OhSoThat'sHowIt'sGonnaBe.jpg
Ok.
I somehow summon a week's worth of spoons and in less than 30 minutes and 5 phone calls, get them
A hotel
An appointment with a mechanic from 2 states away
A perscription refilled from 2 states away
and A Pizza
Go me.
But then it's 8AM and there are unscheduled live humans at the door and while EVERGENCY MODE is still on, I have already blown through a ton of spoons, and also probably shouldn't meet whoever it is wearing just a pair of bootyshorts that say "CRYPTID" in Gothic Font on my ass.
So I greet them in those shorts and a T-shirt that I manage to put on both inside out and backwards
#nailedit
It is, Fortunately, not the mormons.
it is, Unfortunately, two UPS guys trying to deliver my other in-house friend's new phone except the new guy doesn't know how to operate the "sign for package" device, and the old guy that's supposed to be mentoring him is like, 92, deaf as a post, and doesn't actually know how to operate the device either.
by the way
it is already
over 100 out
it takes almost 30 minutes to sign for the phone
when i get back inside, i discover that apparently the Corgi has learned how to open his kennel from the inside because he is now out of the kennel and waiting for me to come in.
he also has cat litter all over his face because while he was waiting for me he also learned how to open the baby gate to the cat's room and help himself to a cat shit breakfast.
He'll be fine
He's a cattle dog, they're legally required to have at least 1 really disgusting snack they love.
but
more to the point
i have no idea at what point he learned to open his kennel from the inside
has he been staying there out of politeness this whole time??
And
I got other shit to do today.
namely.
I'm seeing a realator
The Devils most pathetic yet effective demons
I get a reminder text that I have an appointment with her
at least
I think that's what it is because what she sends me is:
"🏡⏰12:00 ❔"
With the time typed in the middle like that.

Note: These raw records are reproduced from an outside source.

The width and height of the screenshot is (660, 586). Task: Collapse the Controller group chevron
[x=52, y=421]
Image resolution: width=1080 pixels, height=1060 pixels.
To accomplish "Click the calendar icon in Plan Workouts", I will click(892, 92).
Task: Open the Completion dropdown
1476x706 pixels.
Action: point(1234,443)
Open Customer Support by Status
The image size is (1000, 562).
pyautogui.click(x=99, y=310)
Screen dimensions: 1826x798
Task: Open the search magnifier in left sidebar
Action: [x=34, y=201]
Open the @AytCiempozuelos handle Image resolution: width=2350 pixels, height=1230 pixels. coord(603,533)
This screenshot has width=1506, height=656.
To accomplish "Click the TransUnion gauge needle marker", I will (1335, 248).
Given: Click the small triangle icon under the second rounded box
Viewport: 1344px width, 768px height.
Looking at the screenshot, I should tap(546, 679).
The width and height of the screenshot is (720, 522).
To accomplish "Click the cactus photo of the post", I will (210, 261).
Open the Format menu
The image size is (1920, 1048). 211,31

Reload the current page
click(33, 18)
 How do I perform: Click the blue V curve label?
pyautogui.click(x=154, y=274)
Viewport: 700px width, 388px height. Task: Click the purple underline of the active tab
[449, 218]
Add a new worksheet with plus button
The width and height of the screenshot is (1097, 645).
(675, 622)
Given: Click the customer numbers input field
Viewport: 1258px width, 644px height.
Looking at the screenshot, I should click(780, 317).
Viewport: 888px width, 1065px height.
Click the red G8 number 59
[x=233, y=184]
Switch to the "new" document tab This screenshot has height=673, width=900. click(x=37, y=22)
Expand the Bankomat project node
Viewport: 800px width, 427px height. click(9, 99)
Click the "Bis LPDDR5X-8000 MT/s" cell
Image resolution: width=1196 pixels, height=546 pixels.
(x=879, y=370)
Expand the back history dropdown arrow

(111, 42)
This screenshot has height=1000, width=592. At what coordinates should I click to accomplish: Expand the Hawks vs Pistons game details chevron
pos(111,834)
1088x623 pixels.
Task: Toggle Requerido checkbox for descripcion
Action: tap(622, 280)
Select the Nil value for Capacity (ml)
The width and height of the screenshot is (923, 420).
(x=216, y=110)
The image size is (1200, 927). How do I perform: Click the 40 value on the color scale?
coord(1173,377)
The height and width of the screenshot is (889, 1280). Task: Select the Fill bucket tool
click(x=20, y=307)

She is, according to her profile, at least 80.
so I reply "😎👍"
and then she sends me a string of GODDAMN POST-MODERN EMOJI HEIROGLYPHICS THAT TAKE UP MY ENTIRE SCREEN.
She's on an iPhone so half of them don't even translate across platforms
It takes me half an hour and three different software programs and goddamn wingdings to translate, but she has sent me the address and rules about masking and not wearing shoes inside.
in emoji
instead of like
literally any other format
I am
FASCINATED
and simply must meet the woman so if I don't come back to update I got stolen by the fairies but I'm taking the Corgi with me as protection so I'll see y'all later.